[Collected data]
#####

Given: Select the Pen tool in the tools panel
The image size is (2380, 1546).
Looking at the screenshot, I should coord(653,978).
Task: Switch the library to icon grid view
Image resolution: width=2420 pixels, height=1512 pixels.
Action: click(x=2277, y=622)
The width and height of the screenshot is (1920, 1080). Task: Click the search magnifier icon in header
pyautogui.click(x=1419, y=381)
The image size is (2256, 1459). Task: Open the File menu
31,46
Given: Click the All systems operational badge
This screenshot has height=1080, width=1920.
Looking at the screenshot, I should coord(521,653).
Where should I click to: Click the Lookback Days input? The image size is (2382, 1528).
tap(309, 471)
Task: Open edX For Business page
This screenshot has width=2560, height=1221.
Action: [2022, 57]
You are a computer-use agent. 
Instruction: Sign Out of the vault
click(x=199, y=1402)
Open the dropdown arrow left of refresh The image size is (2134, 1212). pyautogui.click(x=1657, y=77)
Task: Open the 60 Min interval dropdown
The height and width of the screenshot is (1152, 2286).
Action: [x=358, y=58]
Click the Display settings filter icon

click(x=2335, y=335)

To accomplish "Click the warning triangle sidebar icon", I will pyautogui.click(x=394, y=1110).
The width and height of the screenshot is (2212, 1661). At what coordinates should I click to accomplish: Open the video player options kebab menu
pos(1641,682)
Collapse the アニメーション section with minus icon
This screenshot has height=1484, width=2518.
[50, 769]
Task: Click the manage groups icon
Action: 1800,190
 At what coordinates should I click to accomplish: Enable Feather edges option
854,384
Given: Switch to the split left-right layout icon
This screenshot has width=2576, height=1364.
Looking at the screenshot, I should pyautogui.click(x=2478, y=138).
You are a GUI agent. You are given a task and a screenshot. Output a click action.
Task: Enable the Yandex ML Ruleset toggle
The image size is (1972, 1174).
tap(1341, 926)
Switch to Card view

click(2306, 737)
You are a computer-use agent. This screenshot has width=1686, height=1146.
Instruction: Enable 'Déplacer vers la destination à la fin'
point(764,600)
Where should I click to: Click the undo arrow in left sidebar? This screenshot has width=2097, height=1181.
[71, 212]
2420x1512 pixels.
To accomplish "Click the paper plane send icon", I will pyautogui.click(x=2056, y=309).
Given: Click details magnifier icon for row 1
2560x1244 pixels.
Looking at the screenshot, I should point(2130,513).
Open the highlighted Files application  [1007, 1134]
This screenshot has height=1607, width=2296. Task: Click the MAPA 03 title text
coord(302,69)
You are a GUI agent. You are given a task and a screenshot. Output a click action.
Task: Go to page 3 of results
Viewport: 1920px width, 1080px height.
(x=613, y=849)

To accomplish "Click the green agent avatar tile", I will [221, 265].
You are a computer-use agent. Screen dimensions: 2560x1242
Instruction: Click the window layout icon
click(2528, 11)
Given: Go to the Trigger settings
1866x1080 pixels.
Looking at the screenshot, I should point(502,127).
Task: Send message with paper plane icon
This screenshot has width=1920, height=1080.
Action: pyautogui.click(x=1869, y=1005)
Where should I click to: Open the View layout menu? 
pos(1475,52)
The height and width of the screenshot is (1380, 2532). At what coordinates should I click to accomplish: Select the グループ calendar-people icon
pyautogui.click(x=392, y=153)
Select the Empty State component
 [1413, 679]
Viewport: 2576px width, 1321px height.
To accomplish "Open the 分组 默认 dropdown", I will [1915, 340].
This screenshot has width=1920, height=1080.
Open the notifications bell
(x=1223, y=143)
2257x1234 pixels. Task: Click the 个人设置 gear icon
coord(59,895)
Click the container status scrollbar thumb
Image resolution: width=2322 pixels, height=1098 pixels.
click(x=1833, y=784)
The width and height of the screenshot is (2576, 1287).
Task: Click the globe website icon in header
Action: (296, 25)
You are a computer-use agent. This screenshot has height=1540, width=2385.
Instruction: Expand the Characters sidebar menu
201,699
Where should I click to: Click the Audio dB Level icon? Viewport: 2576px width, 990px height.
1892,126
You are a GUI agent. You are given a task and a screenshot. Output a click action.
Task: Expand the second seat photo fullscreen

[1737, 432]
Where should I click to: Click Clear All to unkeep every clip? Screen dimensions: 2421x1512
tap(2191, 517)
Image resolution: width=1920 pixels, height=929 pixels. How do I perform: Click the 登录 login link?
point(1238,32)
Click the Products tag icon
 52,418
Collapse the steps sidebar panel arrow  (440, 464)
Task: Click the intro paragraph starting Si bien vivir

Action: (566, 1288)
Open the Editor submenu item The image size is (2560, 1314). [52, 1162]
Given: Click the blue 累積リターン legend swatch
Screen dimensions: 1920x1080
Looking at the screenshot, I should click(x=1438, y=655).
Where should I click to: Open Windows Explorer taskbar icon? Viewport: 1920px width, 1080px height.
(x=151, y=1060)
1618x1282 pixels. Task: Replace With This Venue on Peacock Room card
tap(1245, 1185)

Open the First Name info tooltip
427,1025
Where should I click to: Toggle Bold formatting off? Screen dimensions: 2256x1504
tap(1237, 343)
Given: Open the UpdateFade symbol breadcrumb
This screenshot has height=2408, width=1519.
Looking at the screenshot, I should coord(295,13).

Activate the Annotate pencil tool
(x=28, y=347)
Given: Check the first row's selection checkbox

#####

* [DIRECTIONS]:
Go through the records and copy all of them exactly.

* [SOLUTION TO THE PROBLEM]:
Given: Select the Pen tool in the tools panel
The image size is (2380, 1546).
Looking at the screenshot, I should coord(653,978).
Task: Switch the library to icon grid view
Image resolution: width=2420 pixels, height=1512 pixels.
Action: click(x=2277, y=622)
The width and height of the screenshot is (1920, 1080). Task: Click the search magnifier icon in header
pyautogui.click(x=1419, y=381)
The image size is (2256, 1459). Task: Open the File menu
31,46
Given: Click the All systems operational badge
This screenshot has height=1080, width=1920.
Looking at the screenshot, I should coord(521,653).
Where should I click to: Click the Lookback Days input? The image size is (2382, 1528).
tap(309, 471)
Task: Open edX For Business page
This screenshot has width=2560, height=1221.
Action: [2022, 57]
You are a computer-use agent. 
Instruction: Sign Out of the vault
click(x=199, y=1402)
Open the dropdown arrow left of refresh The image size is (2134, 1212). pyautogui.click(x=1657, y=77)
Task: Open the 60 Min interval dropdown
The height and width of the screenshot is (1152, 2286).
Action: [x=358, y=58]
Click the Display settings filter icon

click(x=2335, y=335)

To accomplish "Click the warning triangle sidebar icon", I will pyautogui.click(x=394, y=1110).
The width and height of the screenshot is (2212, 1661). At what coordinates should I click to accomplish: Open the video player options kebab menu
pos(1641,682)
Collapse the アニメーション section with minus icon
This screenshot has height=1484, width=2518.
[50, 769]
Task: Click the manage groups icon
Action: 1800,190
 At what coordinates should I click to accomplish: Enable Feather edges option
854,384
Given: Switch to the split left-right layout icon
This screenshot has width=2576, height=1364.
Looking at the screenshot, I should pyautogui.click(x=2478, y=138).
You are a GUI agent. You are given a task and a screenshot. Output a click action.
Task: Enable the Yandex ML Ruleset toggle
The image size is (1972, 1174).
tap(1341, 926)
Switch to Card view

click(2306, 737)
You are a computer-use agent. This screenshot has width=1686, height=1146.
Instruction: Enable 'Déplacer vers la destination à la fin'
point(764,600)
Where should I click to: Click the undo arrow in left sidebar? This screenshot has width=2097, height=1181.
[71, 212]
2420x1512 pixels.
To accomplish "Click the paper plane send icon", I will pyautogui.click(x=2056, y=309).
Given: Click details magnifier icon for row 1
2560x1244 pixels.
Looking at the screenshot, I should point(2130,513).
Open the highlighted Files application  [1007, 1134]
This screenshot has height=1607, width=2296. Task: Click the MAPA 03 title text
coord(302,69)
You are a GUI agent. You are given a task and a screenshot. Output a click action.
Task: Go to page 3 of results
Viewport: 1920px width, 1080px height.
(x=613, y=849)

To accomplish "Click the green agent avatar tile", I will [221, 265].
You are a computer-use agent. Screen dimensions: 2560x1242
Instruction: Click the window layout icon
click(2528, 11)
Given: Go to the Trigger settings
1866x1080 pixels.
Looking at the screenshot, I should point(502,127).
Task: Send message with paper plane icon
This screenshot has width=1920, height=1080.
Action: pyautogui.click(x=1869, y=1005)
Where should I click to: Open the View layout menu? 
pos(1475,52)
The height and width of the screenshot is (1380, 2532). At what coordinates should I click to accomplish: Select the グループ calendar-people icon
pyautogui.click(x=392, y=153)
Select the Empty State component
 [1413, 679]
Viewport: 2576px width, 1321px height.
To accomplish "Open the 分组 默认 dropdown", I will [1915, 340].
This screenshot has width=1920, height=1080.
Open the notifications bell
(x=1223, y=143)
2257x1234 pixels. Task: Click the 个人设置 gear icon
coord(59,895)
Click the container status scrollbar thumb
Image resolution: width=2322 pixels, height=1098 pixels.
click(x=1833, y=784)
The width and height of the screenshot is (2576, 1287).
Task: Click the globe website icon in header
Action: (296, 25)
You are a computer-use agent. This screenshot has height=1540, width=2385.
Instruction: Expand the Characters sidebar menu
201,699
Where should I click to: Click the Audio dB Level icon? Viewport: 2576px width, 990px height.
1892,126
You are a GUI agent. You are given a task and a screenshot. Output a click action.
Task: Expand the second seat photo fullscreen

[1737, 432]
Where should I click to: Click Clear All to unkeep every clip? Screen dimensions: 2421x1512
tap(2191, 517)
Image resolution: width=1920 pixels, height=929 pixels. How do I perform: Click the 登录 login link?
point(1238,32)
Click the Products tag icon
 52,418
Collapse the steps sidebar panel arrow  (440, 464)
Task: Click the intro paragraph starting Si bien vivir

Action: (566, 1288)
Open the Editor submenu item The image size is (2560, 1314). [52, 1162]
Given: Click the blue 累積リターン legend swatch
Screen dimensions: 1920x1080
Looking at the screenshot, I should click(x=1438, y=655).
Where should I click to: Open Windows Explorer taskbar icon? Viewport: 1920px width, 1080px height.
(x=151, y=1060)
1618x1282 pixels. Task: Replace With This Venue on Peacock Room card
tap(1245, 1185)

Open the First Name info tooltip
427,1025
Where should I click to: Toggle Bold formatting off? Screen dimensions: 2256x1504
tap(1237, 343)
Given: Open the UpdateFade symbol breadcrumb
This screenshot has height=2408, width=1519.
Looking at the screenshot, I should coord(295,13).

Activate the Annotate pencil tool
(x=28, y=347)
Given: Check the first row's selection checkbox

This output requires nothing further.